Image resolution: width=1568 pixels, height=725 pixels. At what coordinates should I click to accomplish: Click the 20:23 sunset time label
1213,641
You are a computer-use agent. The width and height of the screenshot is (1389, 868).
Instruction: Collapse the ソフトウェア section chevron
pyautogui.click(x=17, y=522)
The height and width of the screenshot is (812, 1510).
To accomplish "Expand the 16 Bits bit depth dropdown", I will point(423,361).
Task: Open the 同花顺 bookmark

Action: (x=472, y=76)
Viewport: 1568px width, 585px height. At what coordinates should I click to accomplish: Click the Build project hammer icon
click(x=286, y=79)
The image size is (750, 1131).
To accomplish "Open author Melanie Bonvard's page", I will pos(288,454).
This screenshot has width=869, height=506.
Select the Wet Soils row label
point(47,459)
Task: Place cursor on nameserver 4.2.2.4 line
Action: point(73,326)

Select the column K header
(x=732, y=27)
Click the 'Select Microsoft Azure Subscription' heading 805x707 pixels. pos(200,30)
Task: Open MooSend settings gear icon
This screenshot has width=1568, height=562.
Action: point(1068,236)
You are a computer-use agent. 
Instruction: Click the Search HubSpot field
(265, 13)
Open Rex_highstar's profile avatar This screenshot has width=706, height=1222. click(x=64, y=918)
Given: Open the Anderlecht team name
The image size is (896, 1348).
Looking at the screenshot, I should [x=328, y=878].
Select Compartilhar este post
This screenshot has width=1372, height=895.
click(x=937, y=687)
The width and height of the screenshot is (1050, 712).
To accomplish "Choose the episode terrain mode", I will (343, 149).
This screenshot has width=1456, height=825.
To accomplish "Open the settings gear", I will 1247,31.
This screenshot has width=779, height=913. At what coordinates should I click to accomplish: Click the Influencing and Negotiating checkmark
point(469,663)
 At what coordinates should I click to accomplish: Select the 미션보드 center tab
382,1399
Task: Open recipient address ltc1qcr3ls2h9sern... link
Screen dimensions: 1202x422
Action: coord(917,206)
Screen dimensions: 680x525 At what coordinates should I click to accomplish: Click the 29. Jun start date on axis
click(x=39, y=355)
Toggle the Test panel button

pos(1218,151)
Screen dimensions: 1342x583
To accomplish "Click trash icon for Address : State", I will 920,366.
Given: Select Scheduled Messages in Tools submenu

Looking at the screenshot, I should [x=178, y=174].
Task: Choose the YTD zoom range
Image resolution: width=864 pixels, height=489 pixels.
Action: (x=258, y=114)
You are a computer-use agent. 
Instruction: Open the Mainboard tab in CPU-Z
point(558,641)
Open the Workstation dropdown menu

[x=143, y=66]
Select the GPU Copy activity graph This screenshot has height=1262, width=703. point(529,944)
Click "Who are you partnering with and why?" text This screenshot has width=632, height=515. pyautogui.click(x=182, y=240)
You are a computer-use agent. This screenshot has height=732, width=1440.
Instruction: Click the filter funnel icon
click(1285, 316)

- **Exercise details**: Rewrite the records from the line with "Task: Choose the YTD zoom range" up to and including the last line of the records, replacing "Mainboard" with "Memory" and leaving everything else unchanged.

- **Answer to the task**:
Task: Choose the YTD zoom range
Image resolution: width=864 pixels, height=489 pixels.
Action: (x=258, y=114)
You are a computer-use agent. 
Instruction: Open the Memory tab in CPU-Z
point(558,641)
Open the Workstation dropdown menu

[x=143, y=66]
Select the GPU Copy activity graph This screenshot has height=1262, width=703. point(529,944)
Click "Who are you partnering with and why?" text This screenshot has width=632, height=515. pyautogui.click(x=182, y=240)
You are a computer-use agent. This screenshot has height=732, width=1440.
Instruction: Click the filter funnel icon
click(1285, 316)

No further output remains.